RNNs are well-suited for machine learning problems in which time-ordered information is important or can lend clues as to the current state. Because EEG data is temporally organized, RNNs have been shown to outperform other machine learning models in classifying EEG signals. In classification of six different hand motions from a grasp- and-lift experiment, an RNN obtained an accuracy of 94.8% in classifying which motion was being performed [82]. This was an improvement of 23.5% over other machine learning methods.

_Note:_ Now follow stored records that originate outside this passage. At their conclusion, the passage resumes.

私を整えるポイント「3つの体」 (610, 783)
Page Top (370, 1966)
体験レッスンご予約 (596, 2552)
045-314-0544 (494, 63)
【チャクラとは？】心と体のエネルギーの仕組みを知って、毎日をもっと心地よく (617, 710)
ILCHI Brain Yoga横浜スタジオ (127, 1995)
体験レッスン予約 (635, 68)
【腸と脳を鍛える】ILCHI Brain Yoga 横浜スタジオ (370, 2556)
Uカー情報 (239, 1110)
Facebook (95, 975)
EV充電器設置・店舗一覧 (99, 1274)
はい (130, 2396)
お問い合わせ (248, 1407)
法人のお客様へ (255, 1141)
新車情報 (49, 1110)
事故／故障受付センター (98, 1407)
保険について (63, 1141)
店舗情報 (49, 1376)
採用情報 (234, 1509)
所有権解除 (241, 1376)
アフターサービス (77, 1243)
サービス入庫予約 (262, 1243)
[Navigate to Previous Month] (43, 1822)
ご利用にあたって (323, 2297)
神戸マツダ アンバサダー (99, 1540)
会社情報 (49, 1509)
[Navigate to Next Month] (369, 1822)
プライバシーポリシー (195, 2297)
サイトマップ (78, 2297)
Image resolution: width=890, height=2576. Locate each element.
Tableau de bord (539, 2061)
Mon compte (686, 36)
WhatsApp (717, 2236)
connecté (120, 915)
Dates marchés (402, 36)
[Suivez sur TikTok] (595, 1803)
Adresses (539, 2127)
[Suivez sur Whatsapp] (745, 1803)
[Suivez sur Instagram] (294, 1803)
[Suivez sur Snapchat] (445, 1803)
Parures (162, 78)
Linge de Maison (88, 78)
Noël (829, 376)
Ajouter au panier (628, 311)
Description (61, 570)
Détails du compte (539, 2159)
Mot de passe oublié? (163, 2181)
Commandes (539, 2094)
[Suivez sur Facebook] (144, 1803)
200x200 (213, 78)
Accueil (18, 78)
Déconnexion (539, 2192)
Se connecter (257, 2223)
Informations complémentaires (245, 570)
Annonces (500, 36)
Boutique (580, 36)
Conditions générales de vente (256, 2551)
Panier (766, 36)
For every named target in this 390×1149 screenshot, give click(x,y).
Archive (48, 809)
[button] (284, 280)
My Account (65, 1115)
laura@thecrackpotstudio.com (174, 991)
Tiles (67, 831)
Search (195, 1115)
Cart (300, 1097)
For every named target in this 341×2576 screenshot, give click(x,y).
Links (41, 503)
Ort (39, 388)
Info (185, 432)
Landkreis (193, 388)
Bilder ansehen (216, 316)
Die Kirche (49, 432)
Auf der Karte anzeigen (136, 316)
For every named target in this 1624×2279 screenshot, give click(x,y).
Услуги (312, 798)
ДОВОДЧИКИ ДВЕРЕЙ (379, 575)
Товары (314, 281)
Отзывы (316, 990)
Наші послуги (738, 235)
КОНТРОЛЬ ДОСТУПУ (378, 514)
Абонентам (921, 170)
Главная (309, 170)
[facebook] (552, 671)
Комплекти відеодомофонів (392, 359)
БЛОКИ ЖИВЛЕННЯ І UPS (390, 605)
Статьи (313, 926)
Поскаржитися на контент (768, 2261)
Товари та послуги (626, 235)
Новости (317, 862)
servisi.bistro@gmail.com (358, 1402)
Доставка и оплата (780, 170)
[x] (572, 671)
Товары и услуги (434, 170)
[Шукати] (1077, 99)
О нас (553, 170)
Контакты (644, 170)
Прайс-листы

RNNs have also been shown to obtain the lowest test error of mental load classifications ; the addition of LSTM layers in a CNN reduced the test error of a four-class mental load classification by 21.5% [82].
Due to its ability to learn long-term dependencies, LSTMs are perhaps more powerful than simple RNNs when it comes to classification and EEG. Hefron et al. created a multi-path convolutional recurrent neural network (MPCRNN) that consisted of CNNs and LSTMs [90]. This network achieved a cross-participant accuracy
of 86.8% in classifying low and high workload from EEG data. This performance outperformed CNNs and LSTMs by themselves. These results suggest that RNNs may perform well in classifying EEG signals.
2.6.3.4 Temporal Convolutional Networks
A Temporal Convolutional Network (TCN) is a specific type of CNN that has faster training times and longer memory than traditional RNNs when modeling a sequence [91]. The general structure of a TCN can be seen in Figure 6. The first layer of a TCN is the dilated causal convolutional layer which is a standard convolutional layer with a dilated kernel. Using stacked, exponentially increasing, dilated convolutional layers causes the receptive field of the model to increase exponentially while the number of parameters increases linearly. The residual blocks used by a TCN consist of a dilated one-dimensional convolutional layer with a ‘causal’ padding, a weight normalization layer, a rectified linear unit (ReLU) activation layer, and a spatial dropout layer which repeats for as many blocks are present. The various layers of a residual block contained in a TCN can be seen in Figure 7.
Figure 6. The architecture of a TCN.